固定資産税を巡る新制度検討と宅建試験対策のポイント
政府・与党は2026年度税制改正大綱において、都市と地方の税収格差を是正する新たな制度の検討対象として「固定資産税」を明記しました。これまで法人課税を中心に行われてきた是正策に、初めて固定資産税が加わる形となります。

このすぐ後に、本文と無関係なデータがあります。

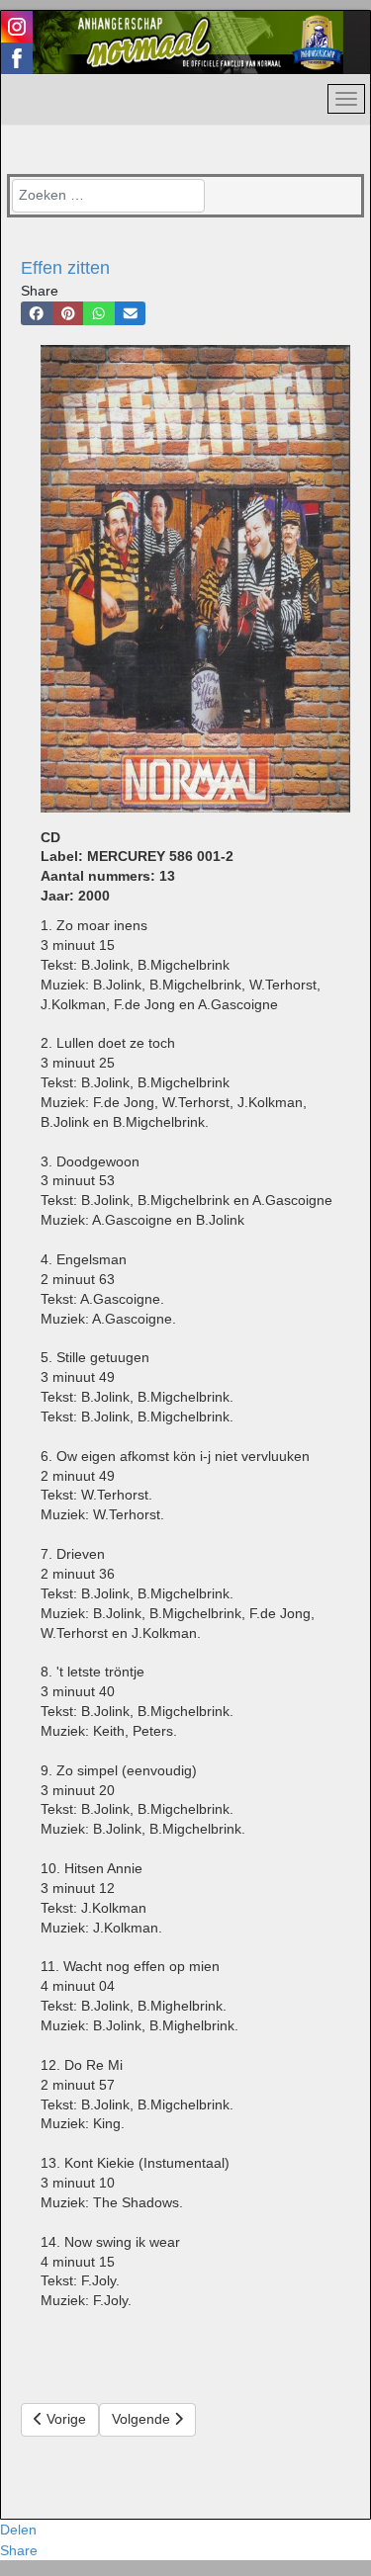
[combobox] (108, 196)
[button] (37, 313)
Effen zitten (65, 268)
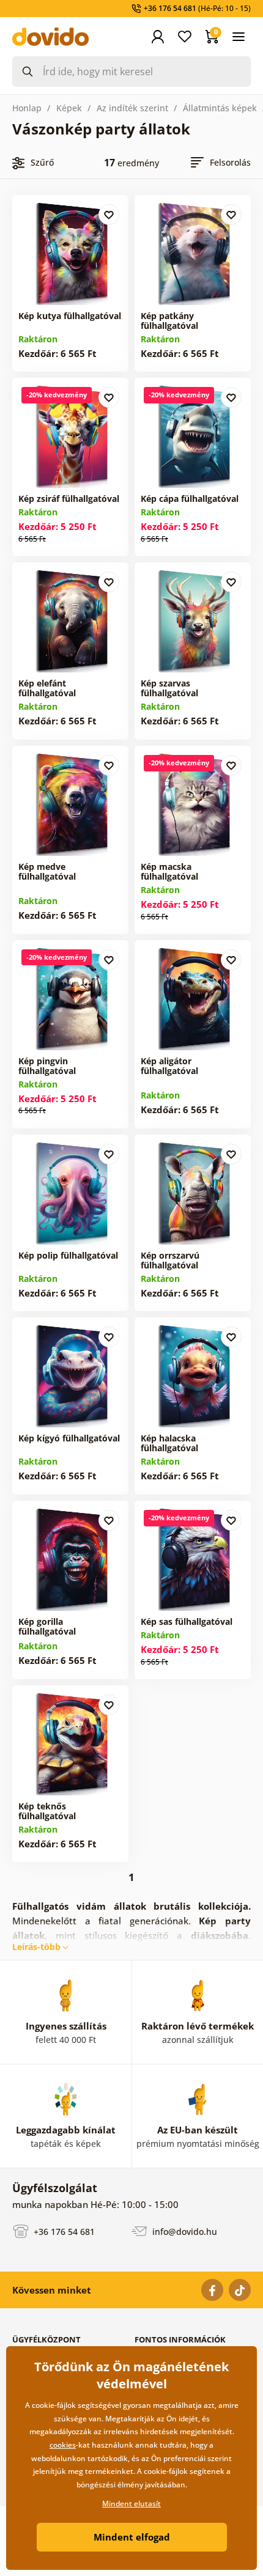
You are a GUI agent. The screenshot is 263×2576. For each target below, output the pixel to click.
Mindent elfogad (132, 2537)
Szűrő (42, 162)
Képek (69, 108)
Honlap (27, 108)
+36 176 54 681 (63, 2231)
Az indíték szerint (132, 108)
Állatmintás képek (220, 108)
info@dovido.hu (183, 2231)
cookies (63, 2445)
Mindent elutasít (131, 2503)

本記事では、ニュースの内容を整理したうえで、宅建試験で押さえておきたい固定資産税の基本知識をあわせて解説します。
固定資産税を巡る新たな是正策とは
東京23区の固定資産税を全国に配分する構想
検討されているのは、東京23区の土地にかかる固定資産税の一部を、全国の自治体に配分する仕組みです。
- 固定資産税は原則、市町村税
- 東京23区では、東京都が一括して徴収し、各区に配分
- 今回は、そのうちの一部を「全国配分」する案が浮上
東京都心部では再開発や海外投資の影響で地価が上昇し、固定資産税収が大きく伸びています。一方で、地方自治体では人口減少などにより税収が伸び悩んでおり、税収の地域偏在が問題視されてきました。
数字で見る税収格差の実態
- 全国の商業地に占める東京23区の割合:約1%
- しかし、固定資産税収のシェアは約2割
この著しい偏在が、行政サービスの格差を拡大させていると政府・与党は分析しています。
制度化はいつから?東京都の反発も
今回の税制改正大綱では、
- 新制度の検討開始を明記
- 結論は2027年度以降の税制改正とする方針
東京都や都選出国会議員からは強い反対意見が出ており、当初予定されていた「2027年度税制改正で結論」から、時期表現が後ろ倒しされました。
制度化にはまだ時間がかかる見通しです。
固定資産税とは?【宅建試験の基礎】
ここからは、宅建試験で頻出の固定資産税のポイントを整理します。
固定資産税の基本
- 課税主体:市町村(23区は東京都)
- 課税客体:土地・建物・償却資産
- 納税義務者:1月1日現在の所有者
- 標準税率:1.4%
👉 「誰が・何に・いつ課税されるか」は狙われやすい定番論点です。
評価額と課税標準の違い【重要】
土地の場合
- 評価額:固定資産評価基準に基づき算定
- 課税標準:原則は評価額
- ※住宅用地の特例あり
住宅用地の特例(頻出)
区分 課税標準 小規模住宅用地(200㎡以下) 評価額 × 1/6 一般住宅用地 評価額 × 1/3
👉 宅建では「住宅用地の軽減措置」は頻出事項です。
今回のニュースと宅建試験の関係
今回のニュースは「税収配分の仕組み」がテーマであり、固定資産税の基本構造自体が変わる話ではありません。
そのため、
- 税率
- 納税義務者
- 課税標準
- 住宅用地の特例
といった宅建試験の出題ポイントが直接変更されるわけではない点は押さえておきましょう。
ただし、
- 固定資産税は「地方税」である
- 市町村税である(23区は例外)
という制度趣旨の理解には役立つニュースです。
今後の注意点(実務・試験の視点)
- 制度改正が実現した場合
- → 不動産価格や自治体財政への影響が注目される
- 宅建試験では
- → すぐに数字が変わる可能性は低い
- → 基本論点を確実に得点源にすることが重要
まとめ
- 政府・与党は固定資産税を対象に、都市と地方の税収格差是正を検討
- 東京23区の固定資産税の一部を全国配分する案が浮上
- 制度化は2027年度以降と見込まれる
- 宅建試験では、固定資産税の基本構造と住宅用地特例が最重要
ニュースを理解しつつ、試験では「変わらない基礎」を確実に押さえることが、合格への近道です。